■ ИСХОДНЫЙ ТЕКСТ

Жизнь – не аргумент. – Мы создали себе мир, в котором живем, – при помощи тел, линий, плоскостей, причин и действий, движения и покоя, формы и содержания: без этих звеньев нашей веры никто бы не мог жить! Но ведь все это нисколько не говорит в пользу их. Жизнь – не аргумент; в условиях жизни могут быть и заблуждения.

Моральный скептицизм в христианстве. – Христианство также сыграло значительную роль в просвещении: оно самым убедительным и действительным образом учило моральному скептицизму, обвиняя и обличая с неустанным терпением и утонченностью; оно отрицало в каждом отдельном человеке веру в свои "доблести"; оно стерло с лица земли те высокие добродетели, которыми была богата древность, тех популярных людей, которые с верой в свое совершенство умели соединять достоинство борца арены. Когда мы теперь, воспитанные в этой христианской школе скептицизма, читаем моральные книги древних, например, Сенеки и Эпиктета, мы чувствуем забавное превосходство, тайное понимание и проницательность; мы переживаем то же чувство, которое испытывает взрослый, когда перед ним говорит ребенок, или когда Ларошфуко слушал какую-нибудь юную, прекрасную энтузиастку: мы лучше знаем, что такое добродетель! В конце концов мы переносим этот же самый скептицизм и на все религиозные состояния и события: грех, раскаяние, милость, святость и делаем это с таким успехом, что и при чтении всех христианских книг переживаем то же самое чувство тонкого превосходства и понимания: – и религиозное чувство мы понимаем лучше! Да и пора хорошо его знать и описать, потому что умерли достоинства старой веры: – сохраним, по крайней мере, для знания их изображение и их тип!

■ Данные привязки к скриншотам
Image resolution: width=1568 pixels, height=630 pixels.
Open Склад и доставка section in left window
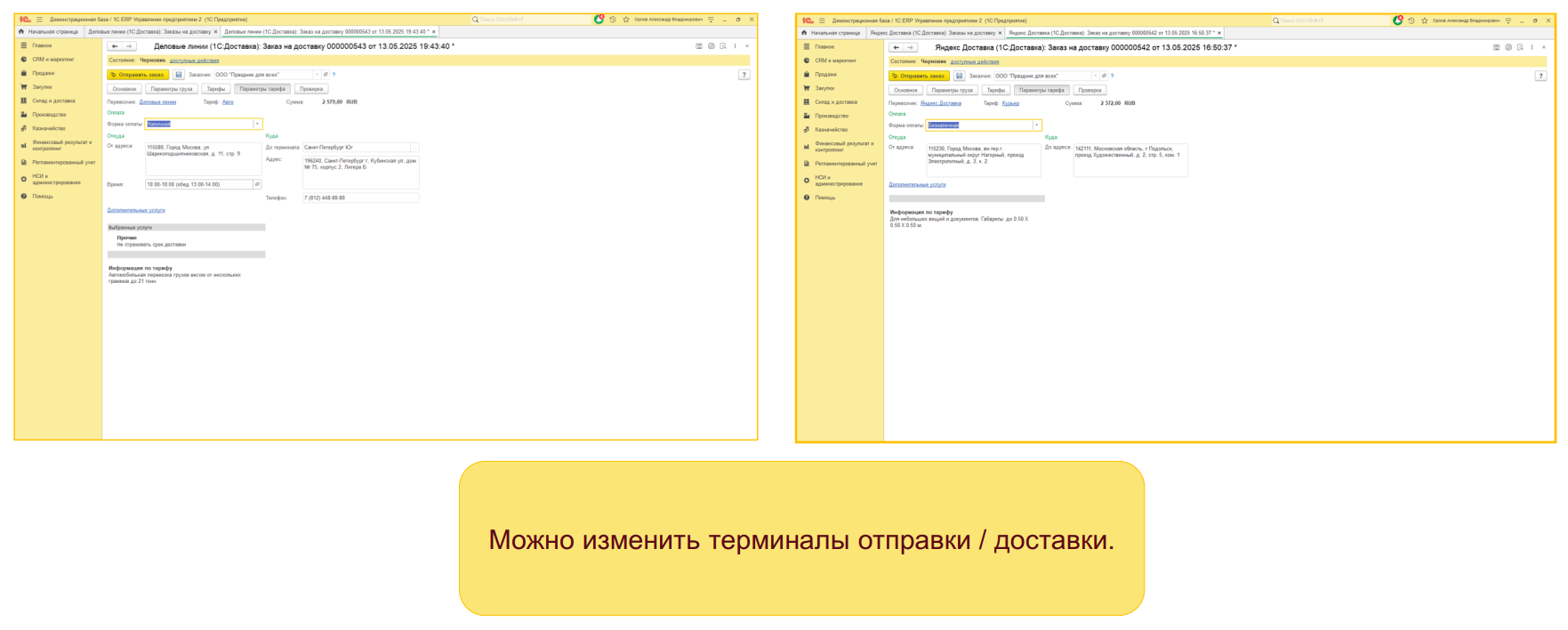[x=53, y=101]
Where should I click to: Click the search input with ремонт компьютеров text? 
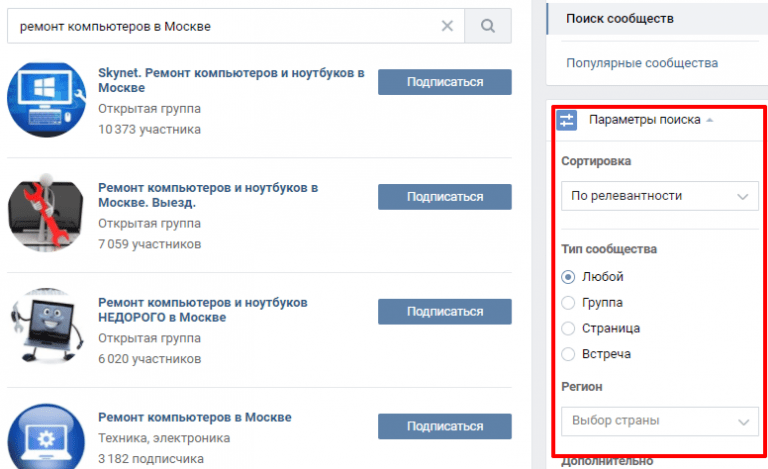(223, 26)
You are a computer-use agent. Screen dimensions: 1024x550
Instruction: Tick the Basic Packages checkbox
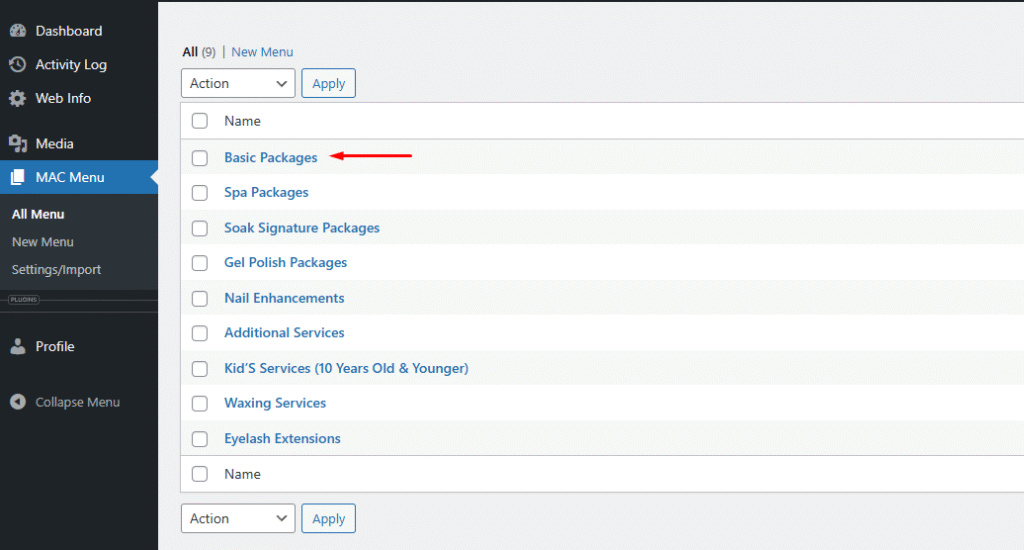(x=200, y=158)
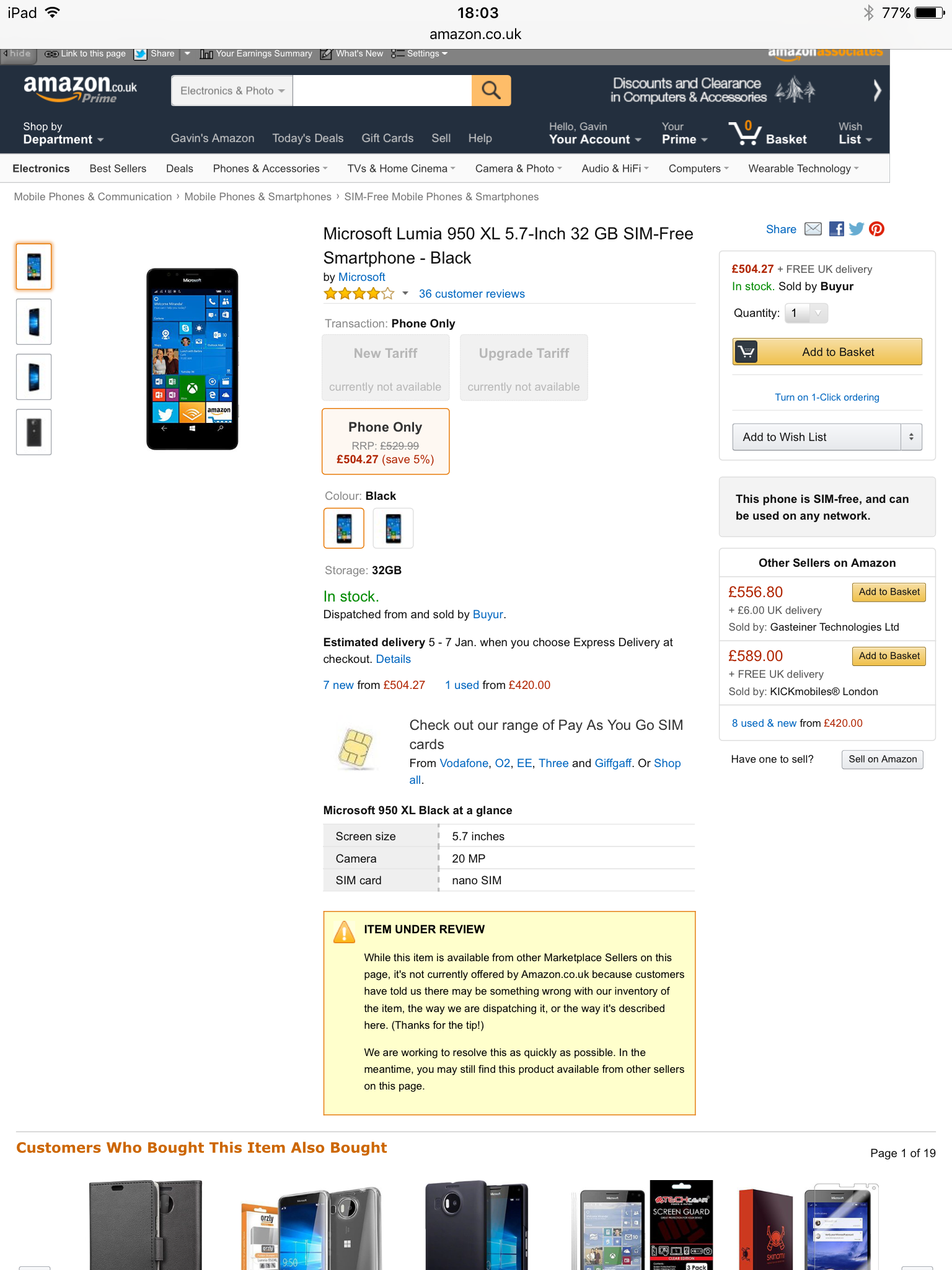Image resolution: width=952 pixels, height=1270 pixels.
Task: Share on Twitter bird icon
Action: pyautogui.click(x=856, y=229)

■ ЦЕЛЬ ЗАДАНИЯ
Ответьте на вопросы по исходному тексту:
(a) Что, по словам текста, может быть в условиях жизни?
(b) Чьи моральные книги древних приведены в тексте как пример?
(c) На какие религиозные состояния и события, по тексту, переносится скептицизм?
Список для этой работы не понадобится.

■ ОТВЕТ
(a) Заблуждения.
(b) Сенеки и Эпиктета.
(c) Грех, раскаяние, милость, святость.